╔══

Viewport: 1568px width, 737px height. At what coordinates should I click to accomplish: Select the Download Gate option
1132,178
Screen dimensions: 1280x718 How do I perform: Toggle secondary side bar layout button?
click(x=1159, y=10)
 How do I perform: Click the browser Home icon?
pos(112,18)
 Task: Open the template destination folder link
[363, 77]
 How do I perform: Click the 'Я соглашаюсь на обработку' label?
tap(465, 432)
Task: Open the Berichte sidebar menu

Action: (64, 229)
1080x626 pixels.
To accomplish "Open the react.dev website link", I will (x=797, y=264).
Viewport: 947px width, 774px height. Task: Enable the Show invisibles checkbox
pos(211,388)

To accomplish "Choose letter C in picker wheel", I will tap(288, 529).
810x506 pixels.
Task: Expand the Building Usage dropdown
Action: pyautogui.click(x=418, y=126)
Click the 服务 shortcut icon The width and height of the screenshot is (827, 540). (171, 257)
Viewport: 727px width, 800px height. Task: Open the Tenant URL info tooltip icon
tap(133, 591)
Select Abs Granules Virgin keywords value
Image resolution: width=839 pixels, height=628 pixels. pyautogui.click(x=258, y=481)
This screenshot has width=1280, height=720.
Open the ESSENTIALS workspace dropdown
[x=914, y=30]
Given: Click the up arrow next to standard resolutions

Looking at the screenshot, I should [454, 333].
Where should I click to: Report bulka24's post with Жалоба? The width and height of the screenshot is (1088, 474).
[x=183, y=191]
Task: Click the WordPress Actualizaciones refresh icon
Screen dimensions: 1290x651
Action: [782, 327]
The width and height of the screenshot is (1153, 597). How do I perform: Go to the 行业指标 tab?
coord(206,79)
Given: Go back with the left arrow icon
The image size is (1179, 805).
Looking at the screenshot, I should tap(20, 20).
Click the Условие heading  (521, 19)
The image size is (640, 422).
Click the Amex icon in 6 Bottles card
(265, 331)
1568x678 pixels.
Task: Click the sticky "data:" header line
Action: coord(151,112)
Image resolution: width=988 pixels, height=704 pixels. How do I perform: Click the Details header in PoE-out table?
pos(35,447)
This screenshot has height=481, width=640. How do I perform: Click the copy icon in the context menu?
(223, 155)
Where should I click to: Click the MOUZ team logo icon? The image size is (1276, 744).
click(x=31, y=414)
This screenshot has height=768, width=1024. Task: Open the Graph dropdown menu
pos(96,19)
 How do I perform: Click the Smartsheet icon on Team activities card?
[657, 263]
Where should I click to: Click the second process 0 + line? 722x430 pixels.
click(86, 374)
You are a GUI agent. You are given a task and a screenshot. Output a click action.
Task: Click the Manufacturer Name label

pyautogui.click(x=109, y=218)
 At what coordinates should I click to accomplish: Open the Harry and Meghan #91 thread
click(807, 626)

╚══

WHAT THE EXERCISE ASKS: So that nothing is lost, write out each record exactly as it appears above.

SOLUTION TO THIS TASK:
Viewport: 1568px width, 737px height. At what coordinates should I click to accomplish: Select the Download Gate option
1132,178
Screen dimensions: 1280x718 How do I perform: Toggle secondary side bar layout button?
click(x=1159, y=10)
 How do I perform: Click the browser Home icon?
pos(112,18)
 Task: Open the template destination folder link
[363, 77]
 How do I perform: Click the 'Я соглашаюсь на обработку' label?
tap(465, 432)
Task: Open the Berichte sidebar menu

Action: (64, 229)
1080x626 pixels.
To accomplish "Open the react.dev website link", I will (x=797, y=264).
Viewport: 947px width, 774px height. Task: Enable the Show invisibles checkbox
pos(211,388)

To accomplish "Choose letter C in picker wheel", I will tap(288, 529).
810x506 pixels.
Task: Expand the Building Usage dropdown
Action: pyautogui.click(x=418, y=126)
Click the 服务 shortcut icon The width and height of the screenshot is (827, 540). (171, 257)
Viewport: 727px width, 800px height. Task: Open the Tenant URL info tooltip icon
tap(133, 591)
Select Abs Granules Virgin keywords value
Image resolution: width=839 pixels, height=628 pixels. pyautogui.click(x=258, y=481)
This screenshot has width=1280, height=720.
Open the ESSENTIALS workspace dropdown
[x=914, y=30]
Given: Click the up arrow next to standard resolutions

Looking at the screenshot, I should [454, 333].
Where should I click to: Report bulka24's post with Жалоба? The width and height of the screenshot is (1088, 474).
[x=183, y=191]
Task: Click the WordPress Actualizaciones refresh icon
Screen dimensions: 1290x651
Action: [782, 327]
The width and height of the screenshot is (1153, 597). How do I perform: Go to the 行业指标 tab?
coord(206,79)
Given: Go back with the left arrow icon
The image size is (1179, 805).
Looking at the screenshot, I should tap(20, 20).
Click the Условие heading  (521, 19)
The image size is (640, 422).
Click the Amex icon in 6 Bottles card
(265, 331)
1568x678 pixels.
Task: Click the sticky "data:" header line
Action: coord(151,112)
Image resolution: width=988 pixels, height=704 pixels. How do I perform: Click the Details header in PoE-out table?
pos(35,447)
This screenshot has height=481, width=640. How do I perform: Click the copy icon in the context menu?
(223, 155)
Where should I click to: Click the MOUZ team logo icon? The image size is (1276, 744).
click(x=31, y=414)
This screenshot has height=768, width=1024. Task: Open the Graph dropdown menu
pos(96,19)
 How do I perform: Click the Smartsheet icon on Team activities card?
[657, 263]
Where should I click to: Click the second process 0 + line? 722x430 pixels.
click(86, 374)
You are a GUI agent. You are given a task and a screenshot. Output a click action.
Task: Click the Manufacturer Name label

pyautogui.click(x=109, y=218)
 At what coordinates should I click to accomplish: Open the Harry and Meghan #91 thread
click(807, 626)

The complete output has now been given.